課題一覧:
1 - イエスとの出合いをつづった文章のうち、「心身、ぼろぼろになり死の世界をさ迷い、神のお恵みで奇跡的に回復した。」から「最期の時を迎えた時である。」までを、両端を含めて一字一句違えずに引用しなさい。
2 - イエスとの出合いをつづった文章の最後の文に続けて、その先を書き進めなさい。

本文抜粋:
2012-10-05

イエスとの出合い(20)天路歴程・地路歴程22

【献身】

昔、カトリックのシスターに、メクチルダと言う若い女性がいた。

生まれつき優しい心の持ち主で信仰心に篤かった。

しかし生い立ちは不幸で、義母から虐められ苦労の挙げ句、意に添わぬ結婚を神父に勧められた。

心の優しいメクチルダは、断り切れず、かなり年上の男と結婚した。

結婚当初から酷い仕打ちを受けたが嫌な態度も取らず真心を尽くした。

夫の遊びも酷くなり、それにも耐えた。

メクチルダは心身ともに疲れ果て病床に伏した。

心身、ぼろぼろになり死の世界をさ迷い、神のお恵みで奇跡的に回復した。

神父は、メクチルダの使命を語った。

「貴女は夫の魂を救うために神に仕えなさい。神の使命を果すのです」。

夫の素行はますます酷くなり、悪態をの限りを尽くした。暴力は日常茶飯事であったが、メクチルダは黙って耐えた。

やがて夫も病に倒れた。

メクチルダは誠心誠意、夫に尽くした。

最期の時を迎えた時である。

夫の口から思いがけない言葉が出た。

「長い間、ありがとう!済まなかった。許しておくれ!」

最期に遺した言葉にメクチルダは献身の愛を感じた。

夫は穏やかに神に召された。

そのメクチルダが、かって病床にある時、不思議な体験をした。

もう一人の自分が戦場に行き負傷者の手当てをしたと言う。

後日、手当てを受けた負傷兵が証言をしている。

この不思議な出来事は長く伏せられていたが神父がメクチルダの死後、日記の中から発見して世の明るみに出た。

「同時双身→バイ・ロケーション」と表現されている。

メクチルダ


【使徒たち】

イエスの刑死後、弟子たちはどうなったのか気に掛かる。

弟子たちは散り散りにとなりある者はどこかに去り、また多くの者たちは故郷ガリラヤに戻った。

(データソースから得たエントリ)
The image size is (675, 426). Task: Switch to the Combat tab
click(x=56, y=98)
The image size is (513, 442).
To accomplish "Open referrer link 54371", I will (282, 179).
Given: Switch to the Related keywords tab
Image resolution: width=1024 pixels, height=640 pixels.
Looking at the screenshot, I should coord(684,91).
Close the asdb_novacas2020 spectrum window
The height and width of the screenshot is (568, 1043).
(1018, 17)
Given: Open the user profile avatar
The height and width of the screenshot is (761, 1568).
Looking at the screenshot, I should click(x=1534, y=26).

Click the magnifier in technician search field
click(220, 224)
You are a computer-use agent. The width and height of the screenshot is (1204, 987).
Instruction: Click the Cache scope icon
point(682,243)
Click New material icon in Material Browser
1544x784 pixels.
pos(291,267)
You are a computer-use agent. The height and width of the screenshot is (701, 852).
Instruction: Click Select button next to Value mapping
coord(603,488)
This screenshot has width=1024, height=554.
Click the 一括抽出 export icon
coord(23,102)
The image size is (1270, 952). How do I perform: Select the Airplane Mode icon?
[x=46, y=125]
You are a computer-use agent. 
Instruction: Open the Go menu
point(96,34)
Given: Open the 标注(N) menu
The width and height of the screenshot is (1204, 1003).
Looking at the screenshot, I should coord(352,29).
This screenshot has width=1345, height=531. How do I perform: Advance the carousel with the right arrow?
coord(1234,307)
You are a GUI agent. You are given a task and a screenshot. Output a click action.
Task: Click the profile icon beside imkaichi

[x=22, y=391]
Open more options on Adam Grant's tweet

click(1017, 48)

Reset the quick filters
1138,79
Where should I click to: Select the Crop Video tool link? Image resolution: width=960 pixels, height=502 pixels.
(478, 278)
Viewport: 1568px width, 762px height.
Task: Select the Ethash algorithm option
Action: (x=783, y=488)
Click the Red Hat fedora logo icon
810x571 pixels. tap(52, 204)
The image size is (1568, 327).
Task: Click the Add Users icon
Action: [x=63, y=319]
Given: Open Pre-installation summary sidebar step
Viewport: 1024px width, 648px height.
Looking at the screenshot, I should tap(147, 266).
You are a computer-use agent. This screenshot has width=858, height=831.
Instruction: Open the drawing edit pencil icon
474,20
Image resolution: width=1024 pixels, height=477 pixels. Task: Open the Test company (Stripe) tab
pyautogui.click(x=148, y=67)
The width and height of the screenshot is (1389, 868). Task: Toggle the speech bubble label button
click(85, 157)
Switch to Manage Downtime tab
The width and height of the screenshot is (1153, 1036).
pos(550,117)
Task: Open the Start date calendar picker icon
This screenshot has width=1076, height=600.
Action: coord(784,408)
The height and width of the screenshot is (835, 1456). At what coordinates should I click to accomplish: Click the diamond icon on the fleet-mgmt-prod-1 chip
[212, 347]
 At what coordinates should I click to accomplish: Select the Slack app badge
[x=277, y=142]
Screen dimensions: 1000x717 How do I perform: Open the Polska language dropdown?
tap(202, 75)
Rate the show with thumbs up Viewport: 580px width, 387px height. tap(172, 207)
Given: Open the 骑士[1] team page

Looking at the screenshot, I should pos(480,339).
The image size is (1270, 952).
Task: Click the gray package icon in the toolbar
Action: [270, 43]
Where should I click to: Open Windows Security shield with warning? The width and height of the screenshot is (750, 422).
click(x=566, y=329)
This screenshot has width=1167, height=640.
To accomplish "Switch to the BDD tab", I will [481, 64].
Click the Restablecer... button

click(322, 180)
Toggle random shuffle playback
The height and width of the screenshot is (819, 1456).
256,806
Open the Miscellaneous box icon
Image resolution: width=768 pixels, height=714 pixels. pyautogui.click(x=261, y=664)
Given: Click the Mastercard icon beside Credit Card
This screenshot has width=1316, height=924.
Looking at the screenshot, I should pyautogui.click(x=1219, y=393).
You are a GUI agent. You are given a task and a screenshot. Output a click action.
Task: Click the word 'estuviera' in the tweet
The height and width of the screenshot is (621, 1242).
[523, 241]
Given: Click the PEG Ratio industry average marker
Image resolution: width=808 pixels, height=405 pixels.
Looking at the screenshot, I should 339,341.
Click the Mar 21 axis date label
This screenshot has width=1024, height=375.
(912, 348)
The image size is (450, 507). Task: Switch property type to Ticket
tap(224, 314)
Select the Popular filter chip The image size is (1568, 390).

模範解答:
1 -
心身、ぼろぼろになり死の世界をさ迷い、神のお恵みで奇跡的に回復した。

神父は、メクチルダの使命を語った。

「貴女は夫の魂を救うために神に仕えなさい。神の使命を果すのです」。

夫の素行はますます酷くなり、悪態をの限りを尽くした。暴力は日常茶飯事であったが、メクチルダは黙って耐えた。

やがて夫も病に倒れた。

メクチルダは誠心誠意、夫に尽くした。

最期の時を迎えた時である。

2 -
エルサレムに残った弟子たちもいた。

信じたイエスが刑死して彼らの身の振り方が気になった。

不思議な噂が広がりはじめた。

死んだはずのイエスがあちこちに現れたと言うのである。

福音書はその「イエスの復活」と言う驚くべき出来事の記録である。

果たしてこの「復活」が事実か?どうか?

信仰の問題である。

私の知人にカトリック系の学校を出た人がいる。

神父の話しに疑問を抱いて質問したが、納得できないまま、カトリックを去った。

まず、聖母・マリヤの処女懐妊説。

イエスの復活の疑問。

私の意見を求めてきた。

私は肯定も否定もしなかった。

客観的な証明はできない。

しかし弟子たちの「復活信仰」が否定し得ない事実であることは歴史家も認めるところであると答えた。

それなくして、キリスト教は成立せず後の西欧文明の歴史もなかったであろうと答えた。

「復活信仰」とは生けるキリストに出会う信仰体験である。

復活についての最古の資料は使徒パウロの証言だと言われている。

ヴァランタン・ド・ブーローニュ「使徒パウロ」(1620)

【聖パウロ】

「キリストは葬られ、聖書に書いてあるとおり三日目によみがえりケパ→ペテロに現れ、次に、すべての使徒たちに現れそして最後に、いわば、月足らずに生まれたような私にも現れたのである」 (1コリント人への手紙15・4〜8)

使徒パウロは初代キリスト教会の伝道の中心テーマを端的に表現している。

ちなみに、文献的には福音書や使徒行伝は、パウロ書簡の後に編纂されている。

イエスの言行録や生涯は口伝で伝えられるたと思われる。

【パウロの人間像】

小男で風采の上がらない、持病を抱えた天幕作りの職人。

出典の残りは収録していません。